It's given that $a \in \mathbb{R}$ with $a > 0$ and $0<x_1<\frac{1}{a}$. The sequence $(x_n)_{n\in\mathbb{N}}$ is defined by $x_{n+1} = 2x_n-ax^2_n.$ Now, I first proved by induction that $x_n < \frac{1}{n}$ for all $n \in \mathbb{N}$. Then I was wondering, if it is enough to just show that $x_{n+1} = 2x_n-ax^2_n > 2x_n – \frac{1}{x_n}x^2_n = 2x_n-x_n = x_n$ to fully prove that $ x_{n+1} > x_n$ for all $n \in \mathbb{N}$ and therefore $(x_n)_{n\in\mathbb{N}}$ is monotonically increasing? Thanks for any corrections or tips, I'm just not sure if I might be missing something.
Show that a sequence is monotonically increasing.

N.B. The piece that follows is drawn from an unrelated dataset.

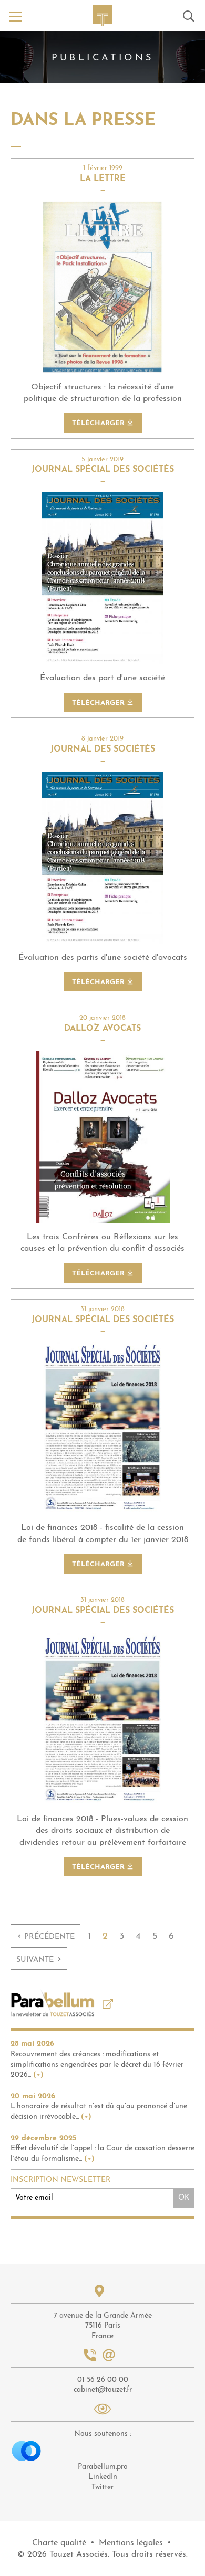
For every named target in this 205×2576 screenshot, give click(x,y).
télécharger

calculusinductionsequences-and-series
Best Answer
You have to justify the inequality $x_n(2-ax_n) <\frac 1 a (2-\frac 1 a a)$. To prove this consider the function $f(t)=t(2-at)$ defined on $(0,\frac 1 a)$. Since $f'(t)=2-2at>0$ for all $t$ in the domain of $f$ this function is increasing. Since $t(2-at)=\frac 1 a$ when $t=\frac 1 a$ it follows (by looking at the extension of $f$ to $(0,\frac 1 a]$) that $f(t) <\frac 1 a$ for all $t$. So if we assume that $x_n <\frac 1 a$ we can take $t=x_n$ to see that $x_{n+1}<\frac 1 a$.